How did you calculate those stopping distances?
Are they the ones taken from the highway code which are very out of date?
Yes it's the doubt distances from the Highway code, however I would disagree that's is out of date.
In highway engineering there's two stopping distances which are used this is how they compare with the highway code:
0.67 second reaction time, and braking force of 6.57m/s/s - highway code (23m at 30mph)
2 seconds reaction time and braking force of 2.45m/s/s - Design Manual for Roads and Bridges (70m at 30mph)
1.5 seconds reaction time and a braking force of 4.41m/s/s - Manual for Streets (40m.at 30mph)
Whilst most production cars can achieve 7.82m/s/s (0.8g) and so can stop (assuming a 0 second reaction time) in just 11.5m, you'd still need a reaction time off 0.86 seconds to still stop within the 23m cited in the highway code for 30mph.
Likewise at 20 you'd stop in 5.1m giving you a thinking time of 0.77 seconds to stop within the highway code 12m
That means that the amount of thinking time from being at 20mph is 2 seconds to achieve the same 23m stopping distance. That's still about a second more. At those speeds, the distance reduction from better braking isn't really all that much, given that the 30mph reaction time is still noticeable below 1 second.

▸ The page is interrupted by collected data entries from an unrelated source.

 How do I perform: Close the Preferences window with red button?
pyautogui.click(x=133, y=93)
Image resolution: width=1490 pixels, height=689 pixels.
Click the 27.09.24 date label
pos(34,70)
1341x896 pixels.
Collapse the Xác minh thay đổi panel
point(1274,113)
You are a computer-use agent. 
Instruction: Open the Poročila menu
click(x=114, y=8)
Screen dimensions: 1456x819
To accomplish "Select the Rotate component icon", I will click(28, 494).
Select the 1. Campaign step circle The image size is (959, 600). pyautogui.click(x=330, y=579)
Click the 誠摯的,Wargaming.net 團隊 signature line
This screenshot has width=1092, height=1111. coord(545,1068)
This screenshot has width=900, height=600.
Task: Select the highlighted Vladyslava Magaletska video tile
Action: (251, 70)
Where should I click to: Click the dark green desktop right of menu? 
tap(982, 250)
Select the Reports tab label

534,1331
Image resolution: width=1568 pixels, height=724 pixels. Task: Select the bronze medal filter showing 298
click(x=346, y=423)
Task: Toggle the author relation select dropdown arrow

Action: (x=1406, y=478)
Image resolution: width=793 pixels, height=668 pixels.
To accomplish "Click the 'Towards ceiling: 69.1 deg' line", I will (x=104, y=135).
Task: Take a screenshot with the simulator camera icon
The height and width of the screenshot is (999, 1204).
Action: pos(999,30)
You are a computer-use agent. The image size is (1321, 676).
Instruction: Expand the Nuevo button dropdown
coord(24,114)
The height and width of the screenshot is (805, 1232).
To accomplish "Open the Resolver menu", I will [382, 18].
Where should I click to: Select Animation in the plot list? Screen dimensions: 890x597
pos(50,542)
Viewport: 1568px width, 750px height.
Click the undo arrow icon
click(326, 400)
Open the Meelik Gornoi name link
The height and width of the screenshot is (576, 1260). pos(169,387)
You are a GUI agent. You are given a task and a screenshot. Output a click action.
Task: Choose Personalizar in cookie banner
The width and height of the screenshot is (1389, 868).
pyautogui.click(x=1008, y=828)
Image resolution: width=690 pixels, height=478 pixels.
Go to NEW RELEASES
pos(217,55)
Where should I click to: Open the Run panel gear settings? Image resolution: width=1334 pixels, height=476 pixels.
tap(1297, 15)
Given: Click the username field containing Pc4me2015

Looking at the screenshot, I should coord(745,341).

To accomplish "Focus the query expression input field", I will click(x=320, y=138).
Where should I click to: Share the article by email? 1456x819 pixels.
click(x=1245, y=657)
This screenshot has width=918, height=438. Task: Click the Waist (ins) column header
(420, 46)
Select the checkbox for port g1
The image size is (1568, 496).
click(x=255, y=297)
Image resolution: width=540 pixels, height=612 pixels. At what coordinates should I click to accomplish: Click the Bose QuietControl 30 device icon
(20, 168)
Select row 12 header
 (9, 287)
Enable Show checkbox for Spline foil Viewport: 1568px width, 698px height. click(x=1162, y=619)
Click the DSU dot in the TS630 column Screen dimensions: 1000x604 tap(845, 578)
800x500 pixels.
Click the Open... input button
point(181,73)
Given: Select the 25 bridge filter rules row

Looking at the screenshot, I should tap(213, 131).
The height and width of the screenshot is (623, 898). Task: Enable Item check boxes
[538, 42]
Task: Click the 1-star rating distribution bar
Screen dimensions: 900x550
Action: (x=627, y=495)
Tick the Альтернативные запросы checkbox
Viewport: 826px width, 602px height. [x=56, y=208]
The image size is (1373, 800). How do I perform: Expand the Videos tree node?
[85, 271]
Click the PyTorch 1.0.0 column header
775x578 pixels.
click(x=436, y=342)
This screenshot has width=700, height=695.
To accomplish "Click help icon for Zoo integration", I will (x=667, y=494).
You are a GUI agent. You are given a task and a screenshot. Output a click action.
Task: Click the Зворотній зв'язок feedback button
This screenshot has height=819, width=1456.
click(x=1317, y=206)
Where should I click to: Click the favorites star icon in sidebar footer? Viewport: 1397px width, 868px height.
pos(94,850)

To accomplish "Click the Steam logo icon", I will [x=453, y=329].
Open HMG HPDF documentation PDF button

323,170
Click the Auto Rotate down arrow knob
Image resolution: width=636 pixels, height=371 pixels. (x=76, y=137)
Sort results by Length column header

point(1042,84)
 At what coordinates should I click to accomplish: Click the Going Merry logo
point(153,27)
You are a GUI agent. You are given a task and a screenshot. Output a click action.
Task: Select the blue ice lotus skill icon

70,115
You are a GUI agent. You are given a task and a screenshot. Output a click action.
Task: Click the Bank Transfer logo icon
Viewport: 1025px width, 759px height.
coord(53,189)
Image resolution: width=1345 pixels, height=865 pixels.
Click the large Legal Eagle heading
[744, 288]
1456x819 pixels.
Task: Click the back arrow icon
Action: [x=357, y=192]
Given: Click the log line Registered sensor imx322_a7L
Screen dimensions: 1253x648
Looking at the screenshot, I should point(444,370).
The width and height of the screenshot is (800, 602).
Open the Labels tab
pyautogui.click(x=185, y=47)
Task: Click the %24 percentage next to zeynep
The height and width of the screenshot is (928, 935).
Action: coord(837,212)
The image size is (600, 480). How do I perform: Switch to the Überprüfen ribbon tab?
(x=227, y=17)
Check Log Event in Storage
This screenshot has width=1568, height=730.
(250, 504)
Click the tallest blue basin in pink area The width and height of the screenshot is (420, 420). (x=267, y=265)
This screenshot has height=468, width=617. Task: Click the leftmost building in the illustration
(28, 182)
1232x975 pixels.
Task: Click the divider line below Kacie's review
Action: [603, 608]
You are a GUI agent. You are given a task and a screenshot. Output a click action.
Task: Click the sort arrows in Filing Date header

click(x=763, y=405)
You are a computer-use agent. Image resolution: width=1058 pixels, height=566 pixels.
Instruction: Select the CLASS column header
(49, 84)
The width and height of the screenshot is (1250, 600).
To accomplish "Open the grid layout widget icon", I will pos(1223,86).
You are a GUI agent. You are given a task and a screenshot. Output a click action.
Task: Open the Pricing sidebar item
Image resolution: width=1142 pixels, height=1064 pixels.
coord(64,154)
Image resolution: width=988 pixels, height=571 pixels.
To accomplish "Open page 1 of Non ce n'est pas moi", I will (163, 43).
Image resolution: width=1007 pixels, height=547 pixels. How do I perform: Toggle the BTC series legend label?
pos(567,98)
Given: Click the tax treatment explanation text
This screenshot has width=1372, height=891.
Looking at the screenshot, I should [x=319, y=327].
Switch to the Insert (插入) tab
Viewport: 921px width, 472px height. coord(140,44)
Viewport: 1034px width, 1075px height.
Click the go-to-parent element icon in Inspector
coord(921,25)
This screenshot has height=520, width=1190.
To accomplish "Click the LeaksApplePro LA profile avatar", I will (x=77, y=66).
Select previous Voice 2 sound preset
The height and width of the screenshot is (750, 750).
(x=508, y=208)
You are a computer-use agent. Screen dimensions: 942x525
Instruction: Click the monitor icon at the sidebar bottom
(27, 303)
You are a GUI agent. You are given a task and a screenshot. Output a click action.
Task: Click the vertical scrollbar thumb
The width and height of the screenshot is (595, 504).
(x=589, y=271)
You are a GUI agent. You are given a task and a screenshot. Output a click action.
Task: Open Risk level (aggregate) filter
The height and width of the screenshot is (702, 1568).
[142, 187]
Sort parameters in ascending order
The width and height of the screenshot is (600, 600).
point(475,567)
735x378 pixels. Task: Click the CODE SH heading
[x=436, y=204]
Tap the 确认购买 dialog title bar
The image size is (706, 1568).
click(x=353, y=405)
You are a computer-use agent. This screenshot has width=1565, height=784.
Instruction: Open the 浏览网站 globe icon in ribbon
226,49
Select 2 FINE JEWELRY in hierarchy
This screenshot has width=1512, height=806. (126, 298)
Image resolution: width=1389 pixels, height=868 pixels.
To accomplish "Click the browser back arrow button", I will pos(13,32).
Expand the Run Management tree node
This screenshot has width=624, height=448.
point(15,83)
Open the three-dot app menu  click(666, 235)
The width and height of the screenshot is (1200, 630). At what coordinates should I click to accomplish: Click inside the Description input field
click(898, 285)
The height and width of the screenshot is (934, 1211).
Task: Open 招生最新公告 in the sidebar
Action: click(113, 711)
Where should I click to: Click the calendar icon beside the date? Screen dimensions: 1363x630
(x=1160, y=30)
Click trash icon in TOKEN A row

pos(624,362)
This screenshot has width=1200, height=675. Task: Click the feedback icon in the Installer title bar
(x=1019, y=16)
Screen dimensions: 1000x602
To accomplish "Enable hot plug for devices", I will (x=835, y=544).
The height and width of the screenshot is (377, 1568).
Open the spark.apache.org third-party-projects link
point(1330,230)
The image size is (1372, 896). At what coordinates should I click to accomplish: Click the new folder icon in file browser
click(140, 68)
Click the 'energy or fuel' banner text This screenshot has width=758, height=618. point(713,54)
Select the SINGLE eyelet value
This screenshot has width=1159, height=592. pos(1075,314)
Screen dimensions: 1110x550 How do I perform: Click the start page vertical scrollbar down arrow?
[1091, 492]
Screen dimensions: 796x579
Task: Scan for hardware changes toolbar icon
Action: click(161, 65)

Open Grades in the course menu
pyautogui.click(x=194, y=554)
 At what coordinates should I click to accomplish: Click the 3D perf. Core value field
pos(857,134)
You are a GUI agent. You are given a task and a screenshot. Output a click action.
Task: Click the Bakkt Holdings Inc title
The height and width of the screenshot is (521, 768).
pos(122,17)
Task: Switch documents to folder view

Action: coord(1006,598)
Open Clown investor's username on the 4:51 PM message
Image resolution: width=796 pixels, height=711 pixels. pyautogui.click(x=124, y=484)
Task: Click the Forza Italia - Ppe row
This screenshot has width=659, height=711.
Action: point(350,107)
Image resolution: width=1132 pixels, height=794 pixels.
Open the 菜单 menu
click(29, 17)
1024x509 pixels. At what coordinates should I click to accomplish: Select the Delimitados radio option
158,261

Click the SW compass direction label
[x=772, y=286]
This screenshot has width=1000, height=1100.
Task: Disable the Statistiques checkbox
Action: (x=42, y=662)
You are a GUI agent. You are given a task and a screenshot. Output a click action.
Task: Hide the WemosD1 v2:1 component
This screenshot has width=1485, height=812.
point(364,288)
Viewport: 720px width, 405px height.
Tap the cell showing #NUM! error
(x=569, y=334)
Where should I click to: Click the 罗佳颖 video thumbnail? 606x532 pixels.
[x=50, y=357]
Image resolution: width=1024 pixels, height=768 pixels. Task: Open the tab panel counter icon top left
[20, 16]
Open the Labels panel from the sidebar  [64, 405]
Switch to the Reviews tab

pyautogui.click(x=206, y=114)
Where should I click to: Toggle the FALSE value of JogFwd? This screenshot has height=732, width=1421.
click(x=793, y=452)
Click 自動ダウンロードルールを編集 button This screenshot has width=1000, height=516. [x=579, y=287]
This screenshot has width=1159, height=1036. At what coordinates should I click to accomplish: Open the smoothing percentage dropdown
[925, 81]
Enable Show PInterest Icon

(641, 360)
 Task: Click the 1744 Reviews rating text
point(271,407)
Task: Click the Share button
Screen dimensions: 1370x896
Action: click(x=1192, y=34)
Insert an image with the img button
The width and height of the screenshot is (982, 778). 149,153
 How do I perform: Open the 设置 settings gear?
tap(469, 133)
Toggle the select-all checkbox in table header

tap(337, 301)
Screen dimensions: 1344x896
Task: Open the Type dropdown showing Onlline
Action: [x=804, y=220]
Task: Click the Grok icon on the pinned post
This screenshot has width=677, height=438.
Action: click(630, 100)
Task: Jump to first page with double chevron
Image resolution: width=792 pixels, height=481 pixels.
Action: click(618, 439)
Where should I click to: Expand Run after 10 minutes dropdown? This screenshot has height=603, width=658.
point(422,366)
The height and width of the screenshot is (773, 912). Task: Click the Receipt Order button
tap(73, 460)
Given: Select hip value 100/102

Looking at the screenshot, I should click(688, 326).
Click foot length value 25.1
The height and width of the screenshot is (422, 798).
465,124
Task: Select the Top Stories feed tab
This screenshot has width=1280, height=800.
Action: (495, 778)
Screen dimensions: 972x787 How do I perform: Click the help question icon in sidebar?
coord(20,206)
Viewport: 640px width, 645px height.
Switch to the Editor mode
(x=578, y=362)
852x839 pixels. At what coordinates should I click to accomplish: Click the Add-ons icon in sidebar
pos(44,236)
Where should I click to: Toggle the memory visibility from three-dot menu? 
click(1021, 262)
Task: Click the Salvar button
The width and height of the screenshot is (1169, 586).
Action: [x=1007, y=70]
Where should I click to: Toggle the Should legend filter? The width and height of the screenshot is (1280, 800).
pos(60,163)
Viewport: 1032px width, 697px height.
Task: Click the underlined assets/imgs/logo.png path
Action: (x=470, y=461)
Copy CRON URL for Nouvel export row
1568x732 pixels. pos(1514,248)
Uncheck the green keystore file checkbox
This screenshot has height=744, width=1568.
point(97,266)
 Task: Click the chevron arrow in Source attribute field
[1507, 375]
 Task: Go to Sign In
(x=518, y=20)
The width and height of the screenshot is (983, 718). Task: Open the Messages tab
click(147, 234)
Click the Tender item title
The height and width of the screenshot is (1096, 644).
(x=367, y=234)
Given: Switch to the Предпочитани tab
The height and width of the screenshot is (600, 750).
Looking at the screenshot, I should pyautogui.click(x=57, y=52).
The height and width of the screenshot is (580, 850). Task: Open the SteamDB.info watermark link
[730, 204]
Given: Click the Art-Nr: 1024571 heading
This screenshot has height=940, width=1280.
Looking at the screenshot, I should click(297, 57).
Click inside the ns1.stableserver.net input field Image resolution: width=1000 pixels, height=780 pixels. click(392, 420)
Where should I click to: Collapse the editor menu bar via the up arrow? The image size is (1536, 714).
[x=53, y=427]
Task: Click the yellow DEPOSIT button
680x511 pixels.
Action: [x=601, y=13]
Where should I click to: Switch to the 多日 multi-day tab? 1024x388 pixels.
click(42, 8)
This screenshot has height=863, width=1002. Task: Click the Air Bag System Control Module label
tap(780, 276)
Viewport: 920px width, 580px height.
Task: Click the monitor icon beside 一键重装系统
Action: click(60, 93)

As an example of we set the braking force at 5 times the force of gravity (which F1 cars can achieve, whist most production cars compare at 0.8 times the force of gravity) from 30mph you'd do this in 1.8m, add in 1 second for a reaction time and the total stopping distance would be 15m, now from 20mph with the same breaking force you would stop in 0.81m, leaving you with 1.6 second reaction time to still stop in the same 15m distance. Whilst the gap has closed from about 1 second to 0.6 of a second, the braking force is significantly better than what most road cars could achieve (for example airbags deploy at 2g). Even if the car was capable, in not sure that the road surface would allow you to reliability achieve it and you'd need new or nearly new tyres all the time
Therefore, even with better braking it's likely that in most circumstances someone travelling at 20mph has about an extra 1 second of reaction time compared to someone travelling at 30mph.